Process Engineer

2 days ago


Fort Atkinson, Iowa, United States Zoetis Full time

Job Summary

Zoetis is seeking a highly skilled Process Engineer to join our team. As a Process Engineer, you will be responsible for providing biochemical process engineering support for formulation, testing, and reagent beads. You will utilize industry best practices and your expertise in biochemistry to measure, analyze, and specify requirements that lead to best-in-class quality products and design for manufacturability.

Key Responsibilities

  • Improve testing methods and quality control measures for reagents, incoming materials, standards, and controls.
  • Perform reagent and finished product testing as needed, utilizing common analytical methods such as UV-Vis, FTIR, DSC, TGA, MFI, stress strain, SEM, etc.
  • Build test finished products as necessary as part of root-cause investigation.
  • Investigate root cause of production issues impacting product quality or yield, support implementation of improvement and countermeasures.
  • Identify sources of variation (procedure, process, equipment, people) within the manufacturing process and design solutions.
  • Recognize the need for and embrace the concept of continuous improvement, creating new ideas and recommendations based on engineering data, facts, and observations.
  • Collect process data, perform trending, and statistical evaluation to monitor process performance to understand stability and areas for improvement.
  • Effectively partner with and motivate enabling support teams to improve operations for the advancement of the whole site and company.
  • Maintain quality control and safety standards.
  • Actively contribute to meeting business objectives around compliance, cost savings, and potentially capital spend requirements.
  • Assist in completing validation activities as required.
  • Assist in non-conformance and CAPA investigations.
  • Update procedures as necessary.

Requirements

  • BS/MS in Chemistry, Chemical Engineering, Material Engineering, and/or Biology with 2+ years of experience in a manufacturing environment.
  • Food and Drug Administration, USDA, and/or Drug Product Formulation is required.
  • Experience with lyophilization and test methods validation is preferred.
  • Demonstrated ability to interact effectively with colleagues and management across departmental boundaries.
  • Candidate must possess flexibility and agility to respond to constantly changing conditions and priorities.
  • Proficient computer skills such as Excel, Word, MS Visio, JMP, Minitab, or similar software.
  • Must be willing to quickly learn and become proficient in common systems used to manage the business - to include production schedule, quality deviations, ERP system, and change control.
  • Work Environment: Colleague must work onsite, be able to lift at least 50 pounds, and work near moving mechanical parts with moderate noise level where the use of hearing protection is optional and eye protection is required.

What We Offer

Zoetis offers a competitive and comprehensive benefits package, which includes healthcare, dental coverage, and retirement savings benefits along with paid holidays, vacation, and disability insurance. This position is eligible for short-term incentive compensation.

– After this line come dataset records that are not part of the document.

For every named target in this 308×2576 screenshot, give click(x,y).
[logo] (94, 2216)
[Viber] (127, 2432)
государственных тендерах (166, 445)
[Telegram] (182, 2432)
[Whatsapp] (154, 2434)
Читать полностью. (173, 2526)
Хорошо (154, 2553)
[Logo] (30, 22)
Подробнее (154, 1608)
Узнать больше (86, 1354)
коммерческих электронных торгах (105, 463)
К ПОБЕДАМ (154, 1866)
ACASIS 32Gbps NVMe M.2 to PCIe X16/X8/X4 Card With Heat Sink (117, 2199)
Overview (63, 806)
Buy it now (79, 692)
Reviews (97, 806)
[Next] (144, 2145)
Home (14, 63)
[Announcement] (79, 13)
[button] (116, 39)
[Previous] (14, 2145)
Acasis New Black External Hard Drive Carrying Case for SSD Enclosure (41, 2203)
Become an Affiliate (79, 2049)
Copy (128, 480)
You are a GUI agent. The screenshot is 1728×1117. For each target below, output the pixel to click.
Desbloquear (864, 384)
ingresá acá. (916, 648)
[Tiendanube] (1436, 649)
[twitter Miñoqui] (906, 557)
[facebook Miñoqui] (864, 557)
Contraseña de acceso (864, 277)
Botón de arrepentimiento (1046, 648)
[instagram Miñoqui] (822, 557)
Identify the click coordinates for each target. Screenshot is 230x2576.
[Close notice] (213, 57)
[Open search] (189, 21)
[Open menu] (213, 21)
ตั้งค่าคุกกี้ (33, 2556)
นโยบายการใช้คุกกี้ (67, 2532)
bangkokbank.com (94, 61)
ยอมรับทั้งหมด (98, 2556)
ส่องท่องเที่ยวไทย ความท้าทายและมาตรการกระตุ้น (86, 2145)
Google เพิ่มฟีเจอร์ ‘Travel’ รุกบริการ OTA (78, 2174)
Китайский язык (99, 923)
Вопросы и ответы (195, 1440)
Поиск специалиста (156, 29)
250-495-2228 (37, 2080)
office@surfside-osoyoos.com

Equal Opportunity Employer

Zoetis is an equal opportunity employer and welcomes applications from diverse candidates. We are committed to equal opportunity in the terms and conditions of employment for all employees and job applicants without regard to race, color, religion, sex, sexual orientation, age, gender identity or gender expression, national origin, disability, or veteran status or any other protected classification.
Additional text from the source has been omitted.